Appellate Division of the Supreme Court of New York, Second Department
Jul 5, 1988
142 A.D.2d 573 (N.Y. App. Div. 1988)

Opinion

July 5, 1988

Appeal from the Supreme Court, Nassau County (Postel, J.H.O.).


Ordered that the judgment is reversed, on the law and the facts, with one bill of costs payable by the respondents appearing separately and filing separate briefs, judgment is awarded in favor of the plaintiff, and the matter is remitted to the Supreme Court, Nassau County, for entry of an appropriate judgment in accordance herewith.
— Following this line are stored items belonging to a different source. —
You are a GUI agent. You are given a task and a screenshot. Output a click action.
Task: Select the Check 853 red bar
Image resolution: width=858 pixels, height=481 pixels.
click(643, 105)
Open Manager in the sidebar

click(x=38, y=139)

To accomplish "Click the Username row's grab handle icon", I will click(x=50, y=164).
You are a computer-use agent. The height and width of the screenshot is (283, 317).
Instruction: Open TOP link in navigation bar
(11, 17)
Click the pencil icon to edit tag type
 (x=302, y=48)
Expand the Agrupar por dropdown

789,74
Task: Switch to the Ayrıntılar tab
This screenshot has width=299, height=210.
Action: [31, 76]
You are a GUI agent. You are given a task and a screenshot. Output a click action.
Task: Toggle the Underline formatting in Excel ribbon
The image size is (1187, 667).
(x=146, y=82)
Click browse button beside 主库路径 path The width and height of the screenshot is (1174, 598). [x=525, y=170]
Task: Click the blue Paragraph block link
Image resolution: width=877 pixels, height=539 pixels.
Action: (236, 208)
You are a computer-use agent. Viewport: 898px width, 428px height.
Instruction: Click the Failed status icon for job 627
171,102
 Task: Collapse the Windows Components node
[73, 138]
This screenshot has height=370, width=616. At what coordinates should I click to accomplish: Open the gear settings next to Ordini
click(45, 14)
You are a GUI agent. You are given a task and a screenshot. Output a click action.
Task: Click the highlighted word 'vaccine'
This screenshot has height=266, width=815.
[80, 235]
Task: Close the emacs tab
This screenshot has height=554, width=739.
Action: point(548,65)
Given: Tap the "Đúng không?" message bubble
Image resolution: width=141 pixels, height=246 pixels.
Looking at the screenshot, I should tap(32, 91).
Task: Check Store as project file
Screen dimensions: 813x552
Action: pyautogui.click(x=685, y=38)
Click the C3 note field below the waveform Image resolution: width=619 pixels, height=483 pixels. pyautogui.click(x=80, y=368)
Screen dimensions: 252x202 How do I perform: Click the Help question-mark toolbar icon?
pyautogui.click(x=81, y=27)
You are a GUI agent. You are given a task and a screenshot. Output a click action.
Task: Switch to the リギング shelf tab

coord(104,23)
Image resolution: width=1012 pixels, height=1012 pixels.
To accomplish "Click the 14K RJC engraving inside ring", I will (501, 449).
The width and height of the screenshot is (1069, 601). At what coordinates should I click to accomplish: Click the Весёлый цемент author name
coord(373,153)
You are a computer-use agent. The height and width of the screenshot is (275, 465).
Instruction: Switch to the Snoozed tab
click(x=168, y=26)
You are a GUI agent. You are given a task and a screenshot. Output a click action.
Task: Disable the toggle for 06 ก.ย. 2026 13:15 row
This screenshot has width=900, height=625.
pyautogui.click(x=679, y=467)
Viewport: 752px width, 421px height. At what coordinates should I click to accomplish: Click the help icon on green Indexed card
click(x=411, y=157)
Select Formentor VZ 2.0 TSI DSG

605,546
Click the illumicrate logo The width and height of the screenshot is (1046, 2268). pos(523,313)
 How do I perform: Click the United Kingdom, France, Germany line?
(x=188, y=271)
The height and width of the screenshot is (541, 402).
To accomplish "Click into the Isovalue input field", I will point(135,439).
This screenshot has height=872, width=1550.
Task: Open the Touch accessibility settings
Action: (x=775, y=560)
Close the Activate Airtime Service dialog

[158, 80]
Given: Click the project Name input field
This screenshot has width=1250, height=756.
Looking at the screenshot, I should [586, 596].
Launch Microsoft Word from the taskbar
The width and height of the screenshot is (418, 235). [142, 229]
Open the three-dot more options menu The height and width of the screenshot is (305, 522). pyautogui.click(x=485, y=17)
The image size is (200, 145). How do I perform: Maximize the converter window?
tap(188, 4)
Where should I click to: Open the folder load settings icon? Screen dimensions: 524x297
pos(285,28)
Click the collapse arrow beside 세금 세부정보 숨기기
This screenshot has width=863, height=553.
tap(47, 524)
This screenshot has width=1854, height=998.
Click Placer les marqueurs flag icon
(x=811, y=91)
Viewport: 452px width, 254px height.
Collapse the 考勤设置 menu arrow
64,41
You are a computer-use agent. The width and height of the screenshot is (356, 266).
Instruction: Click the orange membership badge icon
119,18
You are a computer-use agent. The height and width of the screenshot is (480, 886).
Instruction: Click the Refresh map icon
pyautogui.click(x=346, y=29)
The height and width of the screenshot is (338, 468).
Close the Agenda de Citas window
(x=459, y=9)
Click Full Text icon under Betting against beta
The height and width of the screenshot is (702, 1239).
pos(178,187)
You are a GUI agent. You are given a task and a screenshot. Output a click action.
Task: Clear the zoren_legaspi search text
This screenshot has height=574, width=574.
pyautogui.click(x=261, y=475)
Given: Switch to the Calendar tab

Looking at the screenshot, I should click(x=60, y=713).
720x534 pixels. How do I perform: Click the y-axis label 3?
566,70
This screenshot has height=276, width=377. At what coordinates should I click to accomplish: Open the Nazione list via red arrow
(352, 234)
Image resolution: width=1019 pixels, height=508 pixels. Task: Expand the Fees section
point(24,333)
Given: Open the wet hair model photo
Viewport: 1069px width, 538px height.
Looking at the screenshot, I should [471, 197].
In 1954 Alfred, Louis and Michael Masone sold a portion of their property in Hicksville, New York, to Nassau Farmers Market, Inc., together with a nonexclusive easement of ingress and egress over their retained property to Broadway. In 1970 this parcel was conveyed to the plaintiff along with the easement. The grantor's retained parcel was ultimately conveyed to Nicholas G. and Stephan P. Ferraro who leased the premises to the defendant Ernie's Auto Body, Inc. (hereinafter Ernie's).

The plaintiff installed a gate at the point where the easement abutted his property. Ernie's also installed two gates at various points over the easement. Only Ernie's had the key to these two gates. From 1966 to the present Ernie's parked wrecked cars over the easement. It also had guard dogs patrol the premises at night. Ernie's also regraded the easement and installed lights around it.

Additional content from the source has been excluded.